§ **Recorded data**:
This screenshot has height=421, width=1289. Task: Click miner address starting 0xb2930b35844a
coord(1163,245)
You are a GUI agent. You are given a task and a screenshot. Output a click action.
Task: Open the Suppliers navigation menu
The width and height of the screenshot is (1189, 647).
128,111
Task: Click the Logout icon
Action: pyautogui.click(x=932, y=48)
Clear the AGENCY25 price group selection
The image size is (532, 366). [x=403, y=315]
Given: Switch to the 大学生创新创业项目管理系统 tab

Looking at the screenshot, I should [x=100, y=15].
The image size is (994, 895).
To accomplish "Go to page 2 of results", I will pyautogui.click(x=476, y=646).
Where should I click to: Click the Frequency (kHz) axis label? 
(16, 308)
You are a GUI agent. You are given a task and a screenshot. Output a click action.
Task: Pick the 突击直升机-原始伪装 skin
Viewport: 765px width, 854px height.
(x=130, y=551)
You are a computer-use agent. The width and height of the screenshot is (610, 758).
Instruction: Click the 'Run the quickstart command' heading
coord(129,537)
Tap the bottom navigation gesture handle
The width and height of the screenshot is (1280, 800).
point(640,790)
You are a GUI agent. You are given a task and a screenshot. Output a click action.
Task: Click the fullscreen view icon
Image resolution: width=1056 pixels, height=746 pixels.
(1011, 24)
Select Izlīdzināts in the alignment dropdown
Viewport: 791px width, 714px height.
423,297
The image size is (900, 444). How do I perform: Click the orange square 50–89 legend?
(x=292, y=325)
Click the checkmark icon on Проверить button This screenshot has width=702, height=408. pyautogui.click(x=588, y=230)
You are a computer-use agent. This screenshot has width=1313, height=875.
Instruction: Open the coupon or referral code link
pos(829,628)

§ **Goal of the exercise**:
Give back all the records exactly as they stand.

§ **Answer space**:
This screenshot has height=421, width=1289. Task: Click miner address starting 0xb2930b35844a
coord(1163,245)
You are a GUI agent. You are given a task and a screenshot. Output a click action.
Task: Open the Suppliers navigation menu
The width and height of the screenshot is (1189, 647).
128,111
Task: Click the Logout icon
Action: pyautogui.click(x=932, y=48)
Clear the AGENCY25 price group selection
The image size is (532, 366). [x=403, y=315]
Given: Switch to the 大学生创新创业项目管理系统 tab

Looking at the screenshot, I should [x=100, y=15].
The image size is (994, 895).
To accomplish "Go to page 2 of results", I will pyautogui.click(x=476, y=646).
Where should I click to: Click the Frequency (kHz) axis label? 
(16, 308)
You are a GUI agent. You are given a task and a screenshot. Output a click action.
Task: Pick the 突击直升机-原始伪装 skin
Viewport: 765px width, 854px height.
(x=130, y=551)
You are a computer-use agent. The width and height of the screenshot is (610, 758).
Instruction: Click the 'Run the quickstart command' heading
coord(129,537)
Tap the bottom navigation gesture handle
The width and height of the screenshot is (1280, 800).
point(640,790)
You are a GUI agent. You are given a task and a screenshot. Output a click action.
Task: Click the fullscreen view icon
Image resolution: width=1056 pixels, height=746 pixels.
(1011, 24)
Select Izlīdzināts in the alignment dropdown
Viewport: 791px width, 714px height.
423,297
The image size is (900, 444). How do I perform: Click the orange square 50–89 legend?
(x=292, y=325)
Click the checkmark icon on Проверить button This screenshot has width=702, height=408. pyautogui.click(x=588, y=230)
You are a computer-use agent. This screenshot has width=1313, height=875.
Instruction: Open the coupon or referral code link
pos(829,628)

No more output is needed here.